Dataset entries:
== == ==

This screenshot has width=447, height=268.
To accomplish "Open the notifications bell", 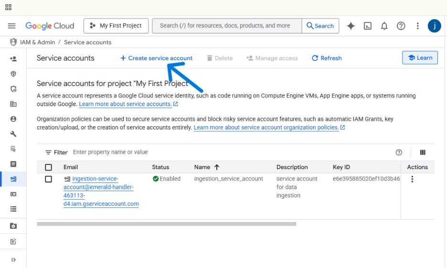I will point(384,26).
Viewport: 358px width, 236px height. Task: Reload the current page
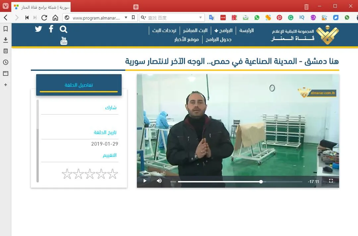coord(44,18)
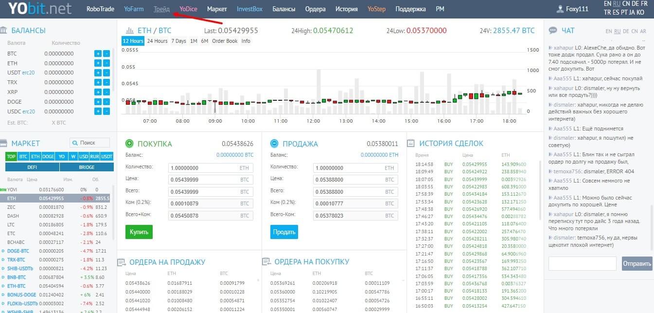654x313 pixels.
Task: Open the Order Book chart view
Action: pos(225,41)
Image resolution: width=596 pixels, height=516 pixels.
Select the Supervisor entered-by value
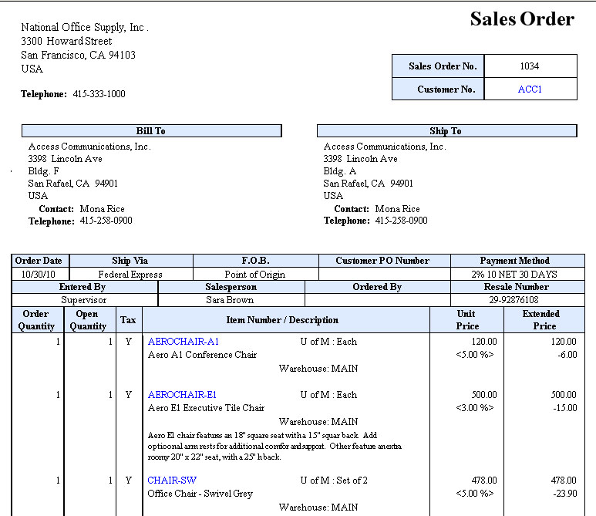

== == ==

PROBLEM:
Pictures are to be left out when the lines from the one containing "Viewport: 358px width, 236px" through the end of the records above are repeated exactly; no other line is wanted.

FINAL ANSWER:
Viewport: 358px width, 236px height. Task: Reload the current page
coord(44,18)
654x313 pixels.
Task: Open the Order Book chart view
Action: pos(225,41)
Image resolution: width=596 pixels, height=516 pixels.
Select the Supervisor entered-by value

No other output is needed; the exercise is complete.